He told TV3 in an interview on Wednesday October 27 that the Speaker’s ruling had nothing to do with legislative procedure.
Rather, he asserted, it is meant to let the majority of Ghanaians who are opposed to homosexuality to use it as a benchmark for voting in the next general elections.
Mr Bagbin had earlier indicated that the sitting of the committee on the anti-gay bill which is currently before the House will be made public.
In his opening remarks as Parliament reconvened on Tuesday October 27, he said, “the seating of the Committee will be public and the decision of this House will be public. We will want to know where each Member of Parliament comes in.
“I know Ghanaians are expectant and there are over hundred petitions before the Committee of Constitutional, Legal and Parliamentary Affairs. But we will try not allow any Filibustering of this bill. Because it is not only Africa, the whole-world is looking for the outcome of this bill.”
“In fact, it has assumed some different dimensions. For me, this is healthy for a maturing democracy like Ghana. It is important we allow various shapes of opinions to canvass their position on the bill. As Ghanaians, I want to plead that we accommodate the views of others on whatever perception they have and let’s maintain the peace that we have.
“It is a law that will take into consideration the richness of common sense, human decency, morality, fact and logic. At the end of the day it will be a law that will transform this country into something else,” he added.

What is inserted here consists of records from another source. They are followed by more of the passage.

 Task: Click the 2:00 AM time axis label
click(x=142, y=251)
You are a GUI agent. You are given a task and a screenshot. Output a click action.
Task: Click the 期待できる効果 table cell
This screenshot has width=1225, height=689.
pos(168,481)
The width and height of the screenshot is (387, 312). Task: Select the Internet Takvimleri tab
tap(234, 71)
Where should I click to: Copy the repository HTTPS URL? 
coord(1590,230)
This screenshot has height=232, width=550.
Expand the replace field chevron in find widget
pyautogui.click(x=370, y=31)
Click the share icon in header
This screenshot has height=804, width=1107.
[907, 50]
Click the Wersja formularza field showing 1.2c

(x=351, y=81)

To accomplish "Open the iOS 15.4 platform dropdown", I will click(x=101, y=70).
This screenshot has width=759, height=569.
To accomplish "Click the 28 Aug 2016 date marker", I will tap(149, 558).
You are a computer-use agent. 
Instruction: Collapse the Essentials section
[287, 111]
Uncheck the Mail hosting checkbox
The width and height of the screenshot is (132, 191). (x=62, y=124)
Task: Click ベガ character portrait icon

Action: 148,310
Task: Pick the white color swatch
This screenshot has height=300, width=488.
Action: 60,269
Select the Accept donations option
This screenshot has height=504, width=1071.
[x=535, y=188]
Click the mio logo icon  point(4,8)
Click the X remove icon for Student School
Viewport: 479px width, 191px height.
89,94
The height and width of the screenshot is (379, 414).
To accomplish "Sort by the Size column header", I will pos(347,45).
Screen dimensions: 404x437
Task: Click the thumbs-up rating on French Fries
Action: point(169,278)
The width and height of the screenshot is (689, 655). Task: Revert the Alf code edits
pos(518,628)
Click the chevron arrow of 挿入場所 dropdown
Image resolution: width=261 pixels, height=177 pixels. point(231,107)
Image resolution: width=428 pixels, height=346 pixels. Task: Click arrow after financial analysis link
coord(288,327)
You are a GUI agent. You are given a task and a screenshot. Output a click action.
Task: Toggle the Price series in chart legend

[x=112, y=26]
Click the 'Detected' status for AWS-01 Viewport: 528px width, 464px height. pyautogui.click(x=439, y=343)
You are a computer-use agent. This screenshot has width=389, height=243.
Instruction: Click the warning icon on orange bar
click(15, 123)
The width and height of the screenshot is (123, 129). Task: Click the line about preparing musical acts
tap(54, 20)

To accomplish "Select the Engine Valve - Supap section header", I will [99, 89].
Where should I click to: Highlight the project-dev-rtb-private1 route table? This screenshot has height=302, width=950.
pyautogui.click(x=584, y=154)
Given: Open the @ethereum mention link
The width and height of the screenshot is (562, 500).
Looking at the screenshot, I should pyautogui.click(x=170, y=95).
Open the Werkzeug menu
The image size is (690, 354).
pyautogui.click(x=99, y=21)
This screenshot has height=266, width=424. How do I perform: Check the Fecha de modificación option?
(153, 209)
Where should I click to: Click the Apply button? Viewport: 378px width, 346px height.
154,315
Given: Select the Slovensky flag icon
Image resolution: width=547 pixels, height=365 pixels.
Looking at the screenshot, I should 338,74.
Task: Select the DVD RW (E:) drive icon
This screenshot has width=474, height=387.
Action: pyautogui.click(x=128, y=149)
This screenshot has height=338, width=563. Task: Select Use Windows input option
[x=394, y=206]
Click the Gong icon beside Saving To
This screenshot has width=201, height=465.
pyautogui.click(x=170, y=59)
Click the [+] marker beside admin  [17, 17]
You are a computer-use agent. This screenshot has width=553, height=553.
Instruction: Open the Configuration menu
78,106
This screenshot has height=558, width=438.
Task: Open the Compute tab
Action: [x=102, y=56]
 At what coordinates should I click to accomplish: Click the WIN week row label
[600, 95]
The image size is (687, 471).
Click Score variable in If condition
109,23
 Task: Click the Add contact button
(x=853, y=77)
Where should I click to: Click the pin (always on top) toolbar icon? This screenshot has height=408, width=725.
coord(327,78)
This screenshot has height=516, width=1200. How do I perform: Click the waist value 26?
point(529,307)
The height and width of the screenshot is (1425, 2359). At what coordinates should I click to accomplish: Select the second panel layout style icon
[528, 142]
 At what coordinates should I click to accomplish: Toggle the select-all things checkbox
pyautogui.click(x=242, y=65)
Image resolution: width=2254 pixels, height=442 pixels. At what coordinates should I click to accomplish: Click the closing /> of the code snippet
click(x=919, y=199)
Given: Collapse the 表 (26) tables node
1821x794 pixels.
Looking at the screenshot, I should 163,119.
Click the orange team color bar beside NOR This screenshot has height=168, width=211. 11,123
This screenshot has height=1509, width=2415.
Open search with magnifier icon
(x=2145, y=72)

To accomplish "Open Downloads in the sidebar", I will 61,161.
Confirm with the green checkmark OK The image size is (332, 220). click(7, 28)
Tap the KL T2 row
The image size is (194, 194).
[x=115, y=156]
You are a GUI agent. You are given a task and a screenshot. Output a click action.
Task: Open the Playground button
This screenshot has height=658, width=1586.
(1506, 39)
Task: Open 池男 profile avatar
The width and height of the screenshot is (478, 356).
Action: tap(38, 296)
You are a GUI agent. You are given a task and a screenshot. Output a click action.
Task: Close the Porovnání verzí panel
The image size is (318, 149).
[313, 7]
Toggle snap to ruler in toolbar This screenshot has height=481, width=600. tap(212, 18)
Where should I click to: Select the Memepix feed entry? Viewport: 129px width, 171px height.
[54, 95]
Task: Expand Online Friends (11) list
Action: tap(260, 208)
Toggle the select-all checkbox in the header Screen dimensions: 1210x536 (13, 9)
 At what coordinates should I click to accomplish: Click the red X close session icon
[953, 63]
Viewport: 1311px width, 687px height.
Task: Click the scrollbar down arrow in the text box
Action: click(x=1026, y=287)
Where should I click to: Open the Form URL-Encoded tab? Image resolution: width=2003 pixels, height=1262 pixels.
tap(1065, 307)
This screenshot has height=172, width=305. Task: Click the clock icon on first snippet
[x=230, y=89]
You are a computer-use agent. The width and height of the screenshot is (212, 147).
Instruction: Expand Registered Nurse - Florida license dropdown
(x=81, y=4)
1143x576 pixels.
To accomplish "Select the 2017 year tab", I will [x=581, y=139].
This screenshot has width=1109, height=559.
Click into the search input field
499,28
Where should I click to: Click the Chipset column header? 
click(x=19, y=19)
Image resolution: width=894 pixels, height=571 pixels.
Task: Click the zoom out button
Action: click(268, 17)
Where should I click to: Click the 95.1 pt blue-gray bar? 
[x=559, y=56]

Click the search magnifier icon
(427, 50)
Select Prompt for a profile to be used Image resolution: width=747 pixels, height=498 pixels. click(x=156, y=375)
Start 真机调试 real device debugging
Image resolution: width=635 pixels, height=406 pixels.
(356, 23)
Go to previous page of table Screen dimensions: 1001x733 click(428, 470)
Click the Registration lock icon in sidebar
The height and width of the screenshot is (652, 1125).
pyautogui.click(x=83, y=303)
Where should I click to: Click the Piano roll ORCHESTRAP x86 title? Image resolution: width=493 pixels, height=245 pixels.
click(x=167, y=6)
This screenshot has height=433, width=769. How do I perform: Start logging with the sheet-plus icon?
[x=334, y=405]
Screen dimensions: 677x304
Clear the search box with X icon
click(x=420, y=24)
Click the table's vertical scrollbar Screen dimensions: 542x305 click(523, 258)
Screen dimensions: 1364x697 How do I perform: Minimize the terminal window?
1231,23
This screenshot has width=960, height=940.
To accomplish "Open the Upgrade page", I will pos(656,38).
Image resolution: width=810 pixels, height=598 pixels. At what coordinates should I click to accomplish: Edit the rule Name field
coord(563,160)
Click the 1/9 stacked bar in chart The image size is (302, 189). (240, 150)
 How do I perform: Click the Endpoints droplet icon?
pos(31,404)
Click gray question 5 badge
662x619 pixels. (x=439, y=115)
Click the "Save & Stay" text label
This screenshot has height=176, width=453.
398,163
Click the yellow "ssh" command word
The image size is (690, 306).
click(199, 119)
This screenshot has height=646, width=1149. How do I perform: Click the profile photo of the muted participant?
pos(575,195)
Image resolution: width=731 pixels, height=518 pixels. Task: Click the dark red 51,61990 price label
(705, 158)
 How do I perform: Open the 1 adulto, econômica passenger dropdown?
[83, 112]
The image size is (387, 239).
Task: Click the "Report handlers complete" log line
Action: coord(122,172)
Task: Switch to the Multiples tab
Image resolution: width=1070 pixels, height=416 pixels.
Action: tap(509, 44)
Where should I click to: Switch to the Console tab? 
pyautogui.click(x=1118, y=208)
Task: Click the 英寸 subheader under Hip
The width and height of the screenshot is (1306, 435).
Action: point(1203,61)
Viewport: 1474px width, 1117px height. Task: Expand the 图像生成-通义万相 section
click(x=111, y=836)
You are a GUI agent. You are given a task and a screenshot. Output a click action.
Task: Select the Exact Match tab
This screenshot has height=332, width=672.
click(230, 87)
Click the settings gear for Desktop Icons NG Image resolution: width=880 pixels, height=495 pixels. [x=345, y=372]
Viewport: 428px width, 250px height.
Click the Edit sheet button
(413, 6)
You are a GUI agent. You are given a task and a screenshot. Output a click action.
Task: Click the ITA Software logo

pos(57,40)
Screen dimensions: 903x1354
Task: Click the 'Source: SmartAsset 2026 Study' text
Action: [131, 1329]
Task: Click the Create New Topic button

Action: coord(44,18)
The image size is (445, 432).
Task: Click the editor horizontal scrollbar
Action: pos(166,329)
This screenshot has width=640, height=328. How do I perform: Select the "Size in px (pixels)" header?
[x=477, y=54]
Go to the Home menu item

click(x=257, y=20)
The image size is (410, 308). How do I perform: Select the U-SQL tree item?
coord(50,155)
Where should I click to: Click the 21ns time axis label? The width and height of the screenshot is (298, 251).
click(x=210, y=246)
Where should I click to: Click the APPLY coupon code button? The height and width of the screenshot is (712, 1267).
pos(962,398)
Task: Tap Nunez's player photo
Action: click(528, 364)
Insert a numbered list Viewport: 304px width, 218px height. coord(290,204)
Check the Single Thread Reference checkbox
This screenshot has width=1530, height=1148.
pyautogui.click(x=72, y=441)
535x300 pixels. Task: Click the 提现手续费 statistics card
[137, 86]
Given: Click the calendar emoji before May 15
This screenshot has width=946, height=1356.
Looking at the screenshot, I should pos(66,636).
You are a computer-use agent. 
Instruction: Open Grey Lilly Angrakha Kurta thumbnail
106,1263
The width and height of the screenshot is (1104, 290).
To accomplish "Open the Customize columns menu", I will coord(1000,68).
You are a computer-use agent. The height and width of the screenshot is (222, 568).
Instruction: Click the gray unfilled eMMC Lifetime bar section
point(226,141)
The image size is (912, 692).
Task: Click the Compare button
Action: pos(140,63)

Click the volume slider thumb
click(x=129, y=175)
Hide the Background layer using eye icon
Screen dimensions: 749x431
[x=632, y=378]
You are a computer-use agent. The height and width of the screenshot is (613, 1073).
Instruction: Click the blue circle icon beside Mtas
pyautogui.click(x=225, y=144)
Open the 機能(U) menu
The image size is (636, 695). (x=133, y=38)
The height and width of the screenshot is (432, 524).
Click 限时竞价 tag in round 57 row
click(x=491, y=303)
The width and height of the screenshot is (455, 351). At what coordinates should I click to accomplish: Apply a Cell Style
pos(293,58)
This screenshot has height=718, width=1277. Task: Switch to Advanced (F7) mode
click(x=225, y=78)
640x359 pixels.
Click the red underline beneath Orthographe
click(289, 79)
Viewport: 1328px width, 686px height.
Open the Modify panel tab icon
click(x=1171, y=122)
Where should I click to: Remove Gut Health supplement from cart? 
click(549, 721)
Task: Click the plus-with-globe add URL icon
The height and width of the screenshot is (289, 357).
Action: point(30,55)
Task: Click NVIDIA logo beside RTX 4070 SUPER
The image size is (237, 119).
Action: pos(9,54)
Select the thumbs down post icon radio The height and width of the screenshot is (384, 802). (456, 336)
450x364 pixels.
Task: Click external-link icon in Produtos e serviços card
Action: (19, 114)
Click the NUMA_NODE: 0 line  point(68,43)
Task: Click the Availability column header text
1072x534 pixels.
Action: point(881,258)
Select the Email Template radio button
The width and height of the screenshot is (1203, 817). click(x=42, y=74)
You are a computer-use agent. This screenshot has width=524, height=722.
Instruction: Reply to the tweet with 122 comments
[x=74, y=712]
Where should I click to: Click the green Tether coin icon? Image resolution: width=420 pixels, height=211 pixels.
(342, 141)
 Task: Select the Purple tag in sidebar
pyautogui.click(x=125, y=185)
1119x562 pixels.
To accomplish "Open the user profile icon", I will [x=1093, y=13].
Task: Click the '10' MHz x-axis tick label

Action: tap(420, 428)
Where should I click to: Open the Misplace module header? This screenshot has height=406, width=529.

But Akoto Ampaw said “It is for Members of Parliament to decide whether or not the Bill will be passed. I am sorry to say that this is a bait by the Speaker that everybody votes in public so that Ghanaians will see where they stand. It is a political bait.
“It is not a legislative process. So that the vast majority of Ghanaians who are opposed to homosexuality, as the CDD survey suggests, will use this as a benchmark for political elections, it has nothing to do with the constitutionality of the bill.”
The Promotion of Proper Human Sexual Rights and Ghanaian Family Values Bill was laid in the House on Monday, August 2 and read for the first time.
Reading for the first time, a clerk in the legislative assembly stated that the Bill proscribes lesbian, gay, bi-sexual, transgender, queer and intersex (LGBTQI) and other related activities and propaganda or advocacy and promotion for same.
It also came to light that it supports protection for children and persons who are victims or accused of homosexuality.
Second Deputy Speaker Andrew Asiamah Amoako referred the Bill to the Constitutional, Legal and Parliamentary Committee for consideration.
“For the first time, it is referred to the Committee on Constitutional, Legal and Parliamentary Affairs for consideration and report,” Mr Asiamah Amoako, who is also the MP for Fomena, directed.
The controversial bill has already divided opinion in the Ghanaian public discourse.
While some, particularly the religious and traditional groupings, have supported the Bill and hopeful of its passing, others say it could incur the wrath of the international community against Ghana.